Un anciano de 80 años de edad, que necesita dos muletas para caminar, Enrique Moragues, acude semanalmente desde hace 18 años al centro penitenciario de Picassent (Valencia), así como a la sede de la fundación Arzobispo Miguel Roca-Proyecto Hombre de la ciudad para ayudar como voluntario a reclusos y toxicómanos.
Al salir de la sede de la fundación, situada en la calle Esteban Pernet de la capital valenciana, Moragues se dirige en su propio vehículo hacia el Centro Penitenciario de Picassent, donde colabora en talleres de manualidades para los reclusos del módulo 1, donde Proyecto Hombre mantiene una unidad terapéutica.
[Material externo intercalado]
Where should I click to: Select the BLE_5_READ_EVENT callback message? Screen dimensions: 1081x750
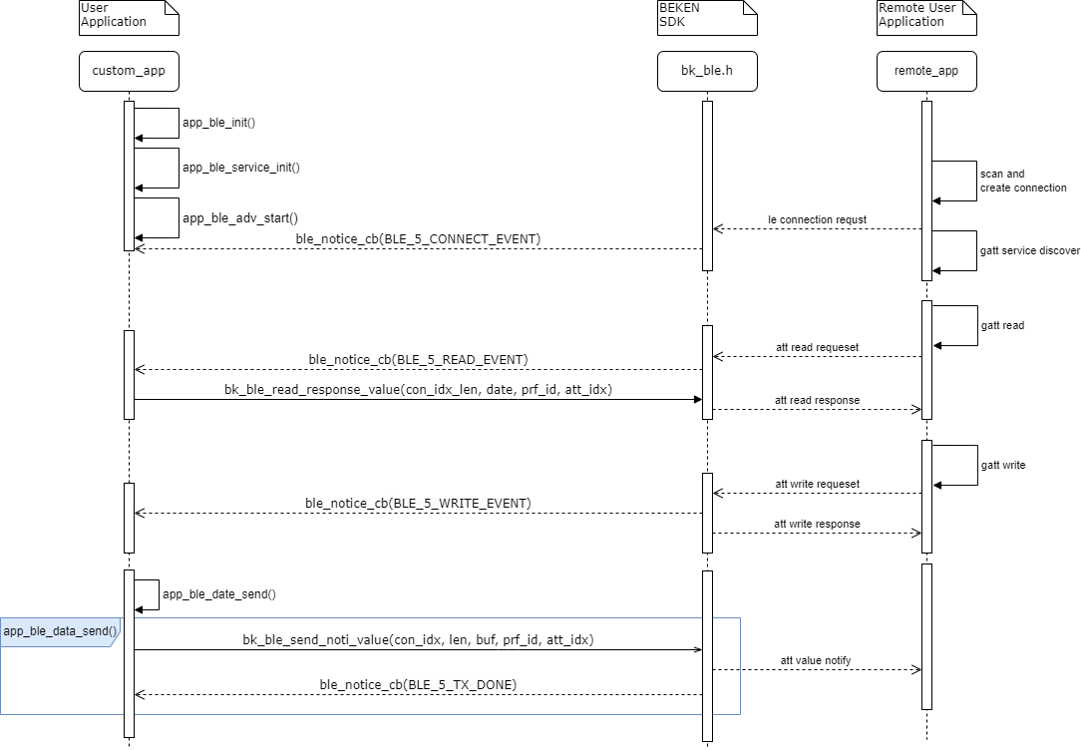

El anciano también escribe poesías para los reclusos del centro penitenciario de Picassent y para los usuarios de Proyecto Hombre, ya que "la realidad de estos chavales es muy dura y con amabilidad y una sonrisa todo es más llevadero en la vida", apunta.
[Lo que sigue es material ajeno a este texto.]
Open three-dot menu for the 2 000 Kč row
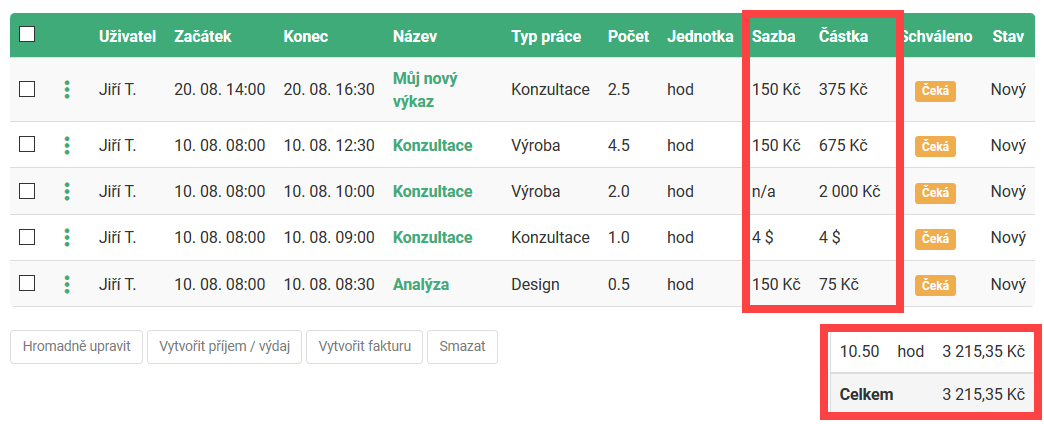(x=67, y=191)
El voluntario, que había sufrido en años anteriores una grave lesión de espalda crónica, inició su colaboración en Proyecto Hombre con una muleta y, desde hace unos años la situación empeoró, lo que le obligó a caminar con dos. En un principio Moragues, que está casado y tiene dos hijos, iba acompañado de su mujer, pero ahora ella se queda en casa, y le ayuda a comprar la comida que después cocina para los integrantes de Proyecto Hombre.